%%

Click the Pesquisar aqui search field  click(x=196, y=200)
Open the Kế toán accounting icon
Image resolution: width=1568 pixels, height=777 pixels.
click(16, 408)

%%
%%

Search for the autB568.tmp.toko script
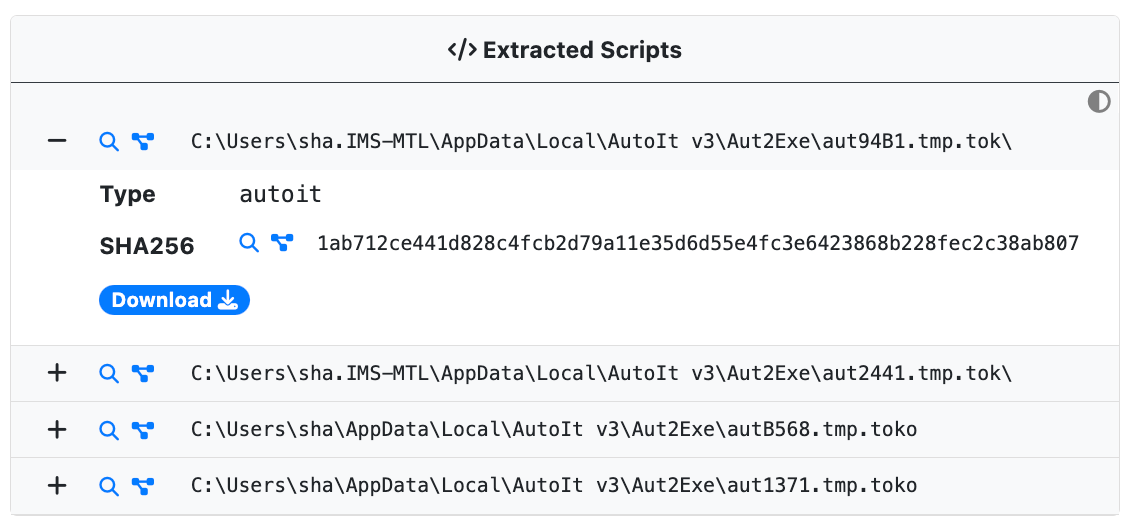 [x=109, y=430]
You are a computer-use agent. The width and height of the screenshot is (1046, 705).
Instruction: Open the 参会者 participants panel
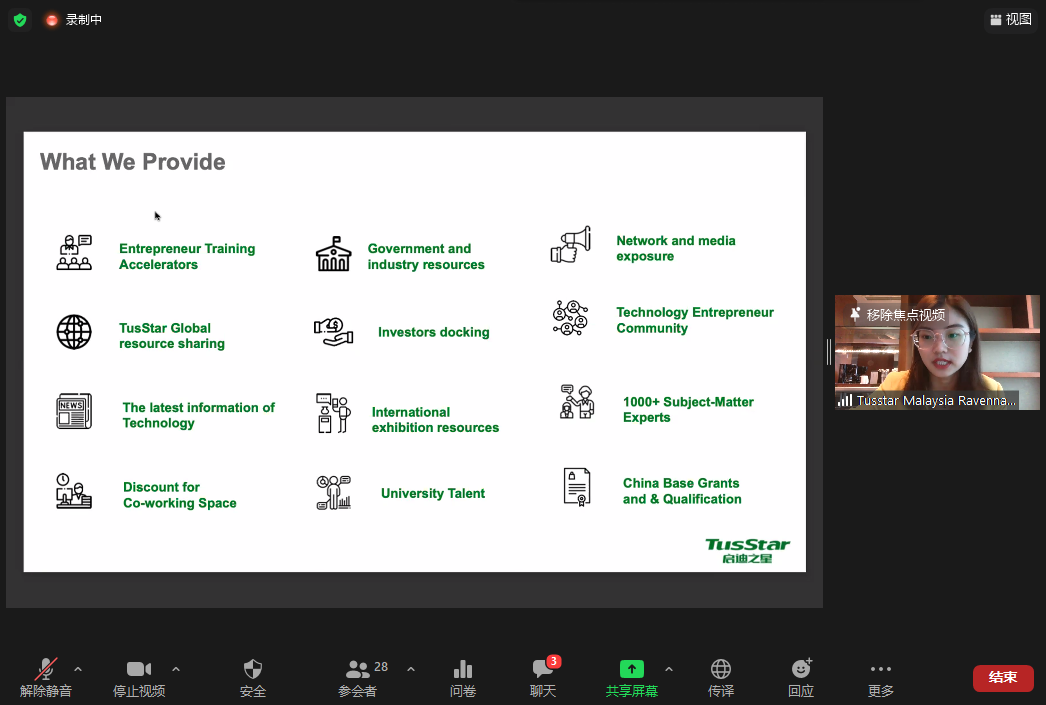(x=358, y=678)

%%

What needs to be done: Put everything from the line containing "You are a computer-use" down to the line containing "(x=358, y=678)" into a JSON list of strings with one string per line, leaving out blank lines and the pictures.

The reply:
[
  "You are a computer-use agent. The width and height of the screenshot is (1046, 705).",
  "Instruction: Open the 参会者 participants panel",
  "(x=358, y=678)"
]